A WOMAN who single-handedly stopped traffic for five hours by climbing onto a lorry outside the fracking site at Kirby Misperton faces a £315 court bill.

Tamla Natasha Hunter, 40, who gave her address as the protest camp outside the site, admitted tampering with a vehicle. She was fined £200, plus a £30 statutory surcharge and £85 prosecution costs at York Magistrates Court.

Hunter’s actions breached two conditional discharges imposed for obstructing police in Manchester and Surrey, the court heard.

Simon Ostler, prosecuting, said all traffic on the road had to be stopped for five hours on September 28 because it was too dangerous to pass the lorry, which itself couldn’t move because of her presence on top of it.

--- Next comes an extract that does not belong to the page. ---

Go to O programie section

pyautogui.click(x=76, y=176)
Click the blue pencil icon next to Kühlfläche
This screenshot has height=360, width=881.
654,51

She got onto the lorry when it was delayed by another protester as it was leaving the site and climbed onto the seat of a dumper truck on top of the lorry.

Hunter told the court: “I wanted to delay it as long as possible.”

District judge Adrian Lower said he was sure she had sincere views about fracking and that she had the right to engage in peaceful protest. However, fracking was a lawful act, he said.

“The right to protest is not an unqualified right for people to do exactly what they want. It has to be exercised within the law.

“By your climb up onto the lorry and into the (dumper truck), you crossed the line.”

Originally from Manchester, she is a member of the anti-fracking protest outside the Third Energy site near Kirby Misperton and represented herself in court.

She stayed on the lorry for five hours until police were able to persuade her to come down of her own accord.